6. Therefore (by 1, 5) arc GH < arc DZ
7. But, arc HGE = arc EDZ
8. Hence, EG = EH - GH > EZ - DZ = ED.

(general diagram: right view, left view) If two great circles in a sphere intersect one another, and from one of them equal circular-arcs are taken in succession on each side of the point where they intersect, and through the points which arise parallel planes are extended, where one falls onto the common section of the planes outside the surface of the sphere, where the mentioned point is, and one of the equal circular-arcs is larger than each of the arcs taken out by the first planes at the same point, then the circular-arc between the point and the plane that does not fall onto common section is larger than the circular-arc of the same circle between the point and plane that does fall on it.

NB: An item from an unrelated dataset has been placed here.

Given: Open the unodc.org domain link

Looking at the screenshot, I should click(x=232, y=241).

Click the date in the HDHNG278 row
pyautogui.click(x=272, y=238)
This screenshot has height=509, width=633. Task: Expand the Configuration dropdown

(diagram 1) For let two great circles, AEB, GED, intersect one another at point E, (diagram 2) and from one of them equal circular-arcs, AE, EB, are taken in succession on each side of point E,
(diagram 3, i) solid right view, ii) truncated right view, iii) right view with plane, iv) clear right view with plane, v)truncated left view, vi) left view of some planes, vii) left view with other planes)

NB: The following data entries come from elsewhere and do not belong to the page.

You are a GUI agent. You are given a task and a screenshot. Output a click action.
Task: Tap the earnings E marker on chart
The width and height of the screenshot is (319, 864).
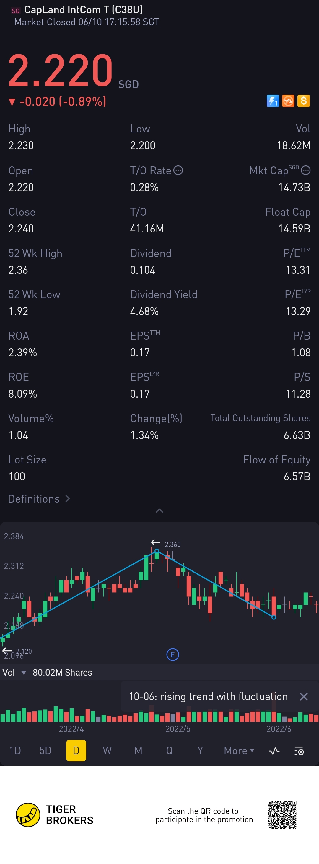(173, 654)
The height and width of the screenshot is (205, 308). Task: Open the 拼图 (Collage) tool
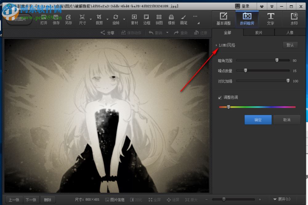[159, 19]
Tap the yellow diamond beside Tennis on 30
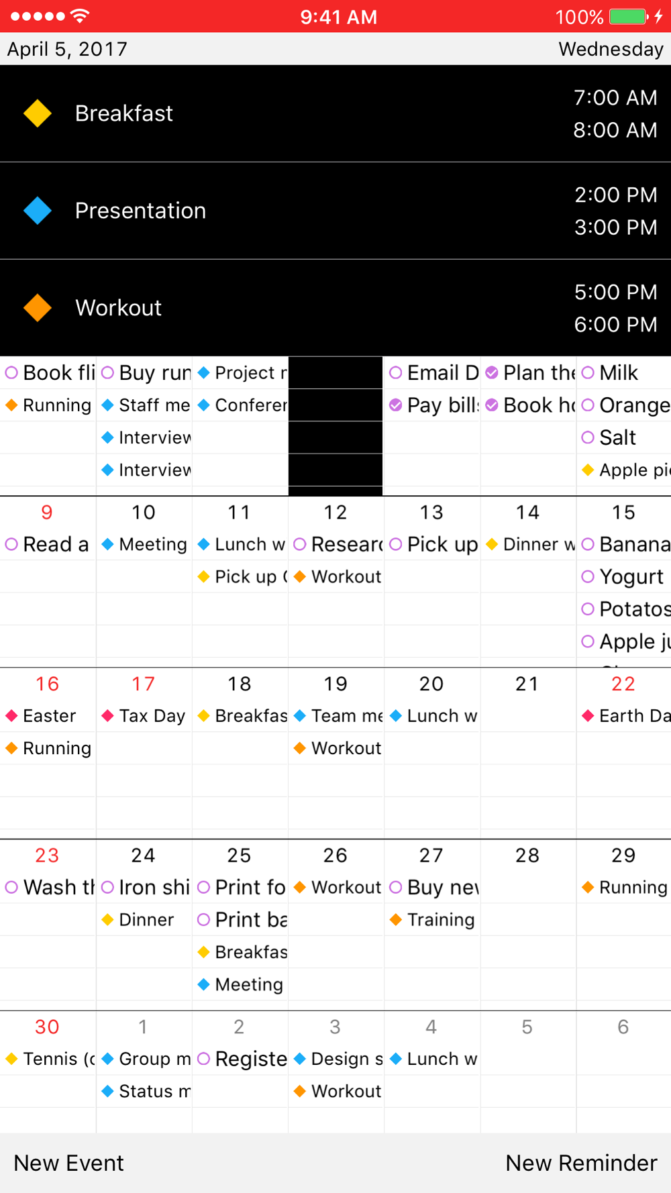This screenshot has width=671, height=1193. pos(11,1059)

and through points A, B let parallel planes be drawn AD, GB where AD falls on the common section of AEB, GED outside the surface of the sphere at pont E, (diagram 4: left view, right view) and let one of the equal circular-arcs AE, EB be larger than each of GE, ED. I say that circular-arc GE is larger than circular-arc ED.

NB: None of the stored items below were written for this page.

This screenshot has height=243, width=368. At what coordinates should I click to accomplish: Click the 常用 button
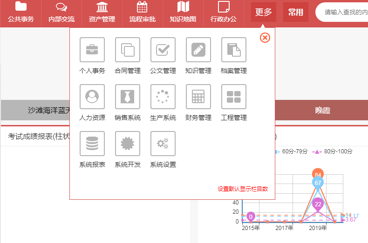(295, 12)
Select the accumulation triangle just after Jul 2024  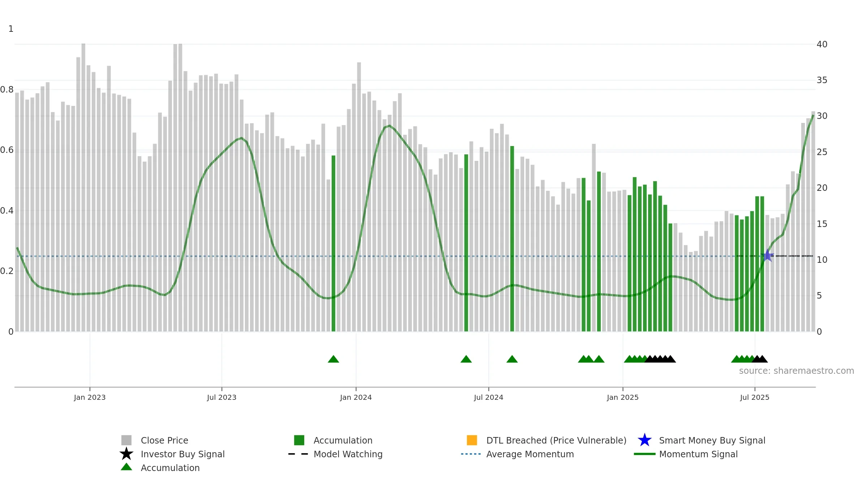tap(512, 359)
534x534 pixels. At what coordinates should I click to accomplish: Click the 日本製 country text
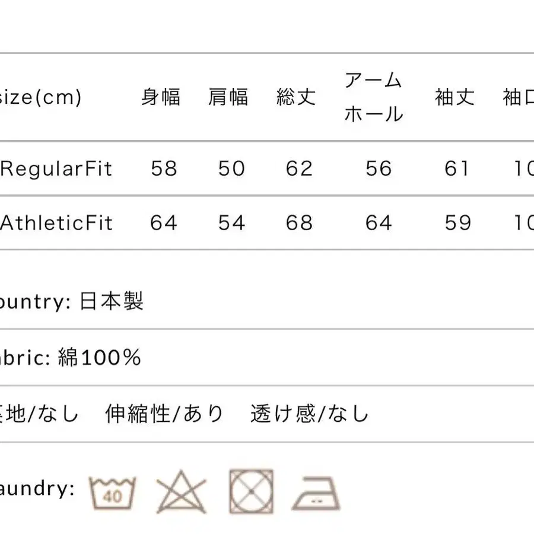click(x=112, y=301)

(general diagram: right view, left view) (diagram 5: right view, left view, plain right view, plain left view) For the circle inscribed with pole E and distance EA will have come through B and will fall beyond points G, D since each of AE, EB is larger than each of GE, ED. Let it come and let it be as AHBZ, and let the circles be completed, let circle AD meet circle AHBZ at point Q, and circle BG at point K,(diagram 6: right view, left view) and let AB and HZ be common sections of AHBZ with AEB and HEZ, (diagram 7: right view, left view) and let AQ be the common section of circle ADQ and AHBZ, and let KB be the common section of KGB and AHBZ,(diagram 8: right view, left view) and let DM be be the common section of HEZ and ADQ, and let GN be the common section of KGB and HEZ. (diagram 9: right view, left view) And since plane AD meets the common section of planes HEZ, AEB, that is EL, it is outside the surface of the sphere at point E, let it meet it at X, and let EL be extended to X.(diagram 10: right view, left view) Therefore, point X is on plane ADQ, but also on HEZ, but points D, M are on both planes DQ, HEZ. (diagram 11: right view, left view) Therefore MD meets it outside the surface of the sphere where point E is. In fact, it meets it at X.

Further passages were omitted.